Building a Bangla Speech – Data & Design Lab

Building a Bangla Speech Emotion Recognition Dataset

The recent trends in artificial intelligence (AI) systems are increasingly moving towards personalized applications. With the capability of understanding user emotions, AI-based applications can provide more engaging and tailored experiences. Emotion recognition is one of the fundamental challenges in natural language processing, and due to the diversity of languages, this challenge is often best addressed through monolingual approaches. Recognizing the importance of emotion understanding in the Bangla language, we have conducted a thorough evaluation of existing data resources for emotion recognition in Bangla.

Our focus has been primarily on audio data, as it plays a crucial role in accurately capturing the nuances of speech emotions. Upon evaluating the available datasets for Bangla speech emotion recognition, we found that they are not suitable for developing real-life applications and fall short of the requirements needed to achieve state-of-the-art results. This inadequacy highlights a significant gap in resources for Bangla speech emotion recognition.
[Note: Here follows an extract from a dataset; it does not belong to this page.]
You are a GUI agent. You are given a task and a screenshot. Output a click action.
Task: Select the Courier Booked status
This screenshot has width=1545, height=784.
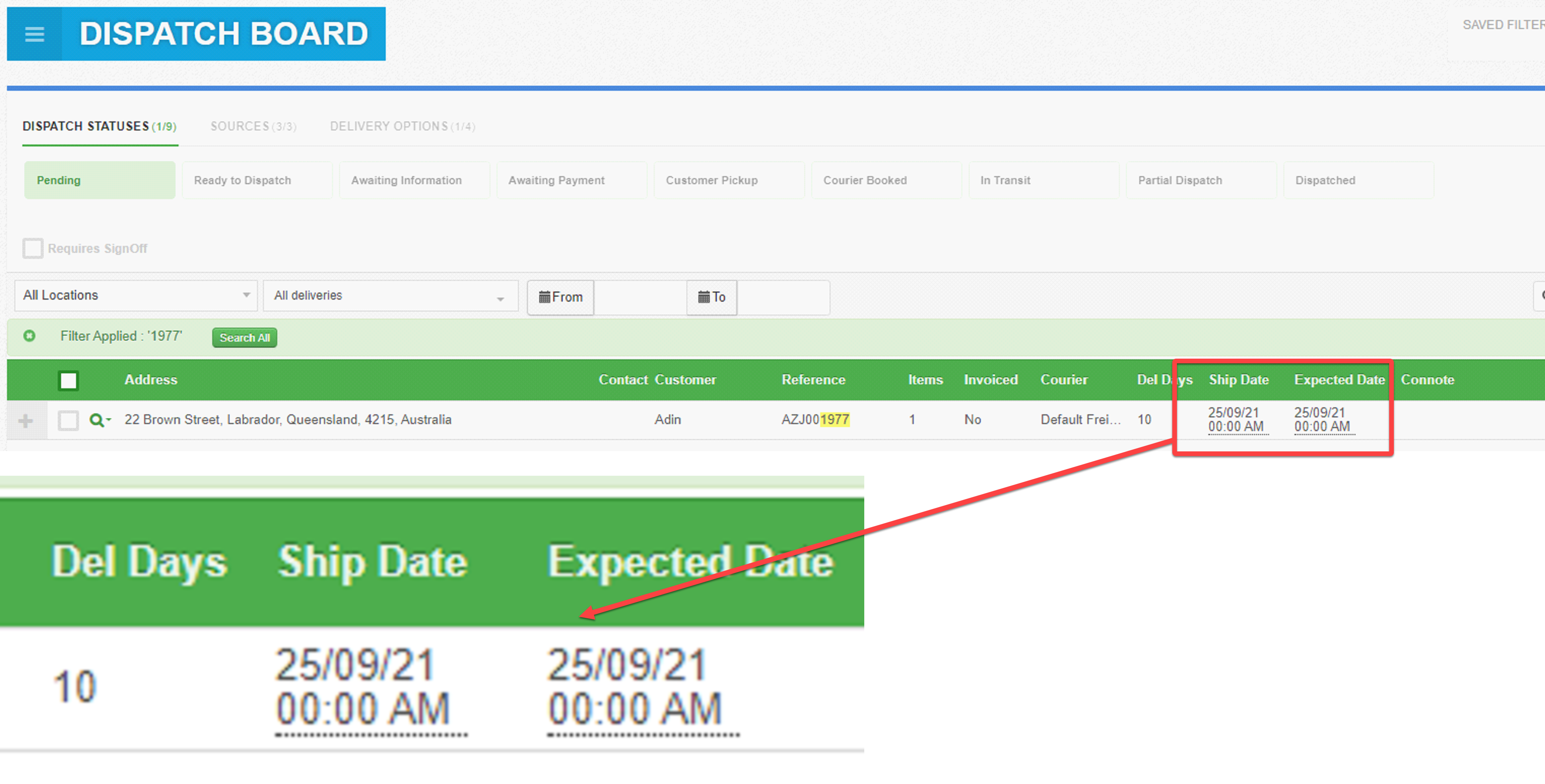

To address this gap, our project aims to develop a comprehensive speech-emotion corpus tailored specifically for the Bangla language. Our primary objective is to design a dataset that is robust and detailed enough to support the development of advanced AI applications capable of accurately recognizing and responding to emotions in Bangla speech. By focusing on real-life applicability, we strive to ensure that our dataset will be instrumental in creating AI systems that are not only state-of-the-art but also practical for everyday use. This initiative will pave the way for more personalized and emotionally intelligent AI interactions in the Bangla-speaking community.